» **Instrucciones**
A - Duplica sin ningún cambio un pasaje de la crítica de El lobo de Wall Street: empieza en las palabras que contienen "En cierto modo, de" y detente después de "putas o cine.".
B - Retoma la crítica de El lobo de Wall Street y continúala a partir de su última oración.

*** Fragmento del documento

Dudo que quede alguien
en Hollywood que, sin hacer películas protagonizadas por un super-héroe (o por
media docena), maneje los presupuestos de producción de los que aún dispone
Martin Scorsese. Aunque tampoco estoy seguro de que se necesite tanto dinero para
contar una mera "historia americana" por grande que parezca, salvo
aplicando la lógica profesional de Nicholas Ray por la cual cada película que
hagas ha de ser más cara que la anterior o la propia industria anunciará tu
declive.
En cierto modo, de eso
va esta película brillante y desaforada. De la necesidad de seguir hacia arriba
sin detenerse, ganando más y más dinero para esnifarlo a todo trapo,
convertirlo en yate, mansión, desmadre, putas o cine.
Todo es fastuoso en El
lobo de Wall Street: el cinismo, la pasión, la bajeza y el éxito, mezclados en
una bomba devastadora que Leo Di Caprio se pega al cuerpo con esforzado talento
y palpable satisfacción profesional.

******
*** Información mostrada

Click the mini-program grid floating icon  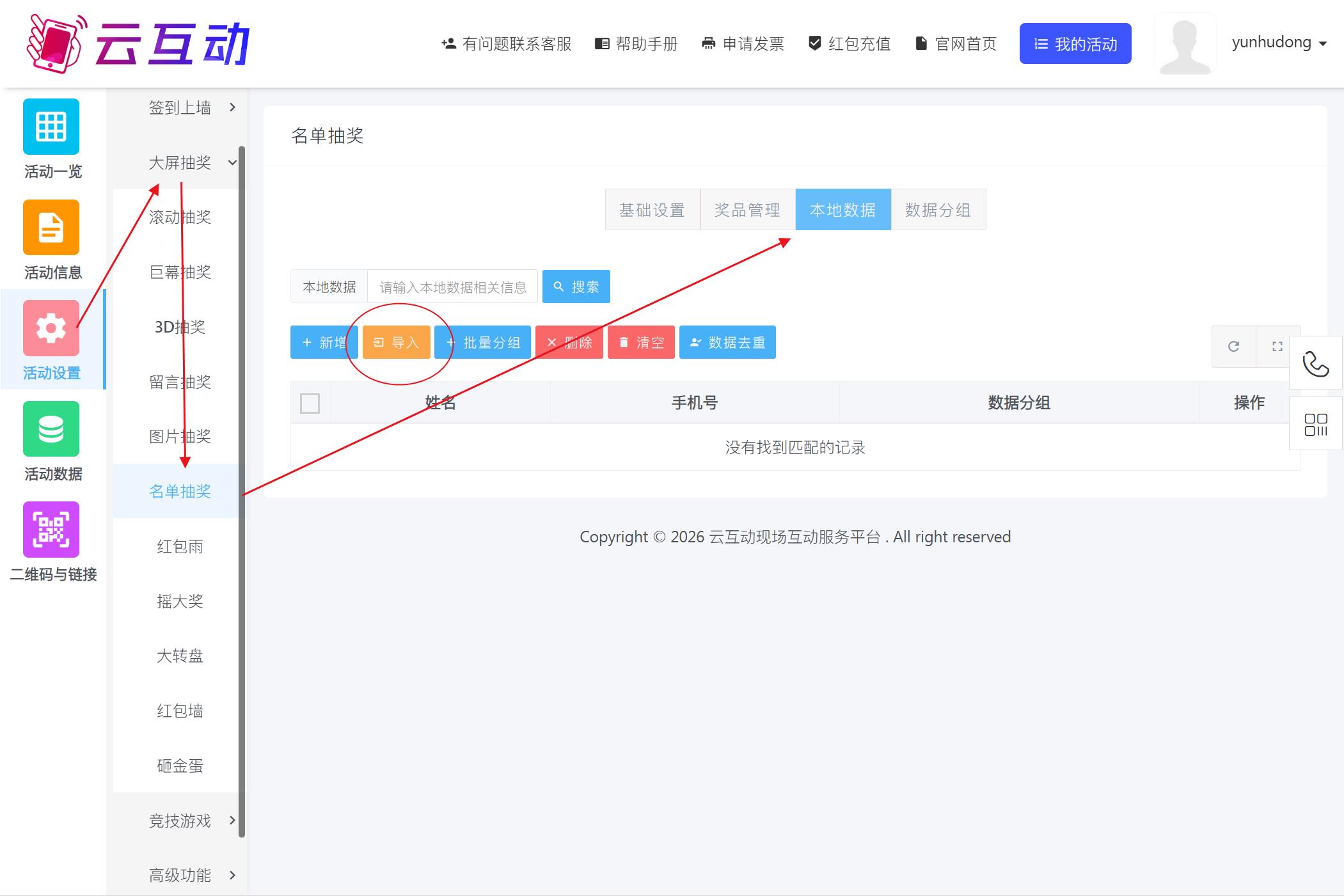(x=1316, y=423)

******

» **Resultados del ejercicio**
A -
En cierto modo, de eso
va esta película brillante y desaforada. De la necesidad de seguir hacia arriba
sin detenerse, ganando más y más dinero para esnifarlo a todo trapo,
convertirlo en yate, mansión, desmadre, putas o cine.

B -
Pero algo no termina de
encajar, se diría que al relato le sobran minutos, ambición y dinero. Perfectos
en la primera mitad de la película para describir la ascensión del lobo, su
inmersión radical en la filosofía broker de los años noventa que tan bien
describe en su breve papel Matthew McConaughey, pero redundantes, casi
agotadores cuando las cosas empiezan a írsele al lobo (y a Marty) de las manos.
El notable desprecio
narrativo hacia las esposas del protagonista, a las que las elipsis del guión
hacen desaparecer una y otra vez (¿machismo a lo Wall Street?), se hace más
evidente conforme avanza la codiciosa aventura del delincuente financiero.
Hasta la paternidad se queda en adorno mientras las orgías se acumulan cada vez
con menos efecto, en el espectador y en Di Caprio. Resulta hipnótico ver cómo
un arribista se hace rico, pero no tanto verle disfrutar y malgastar sus
riquezas.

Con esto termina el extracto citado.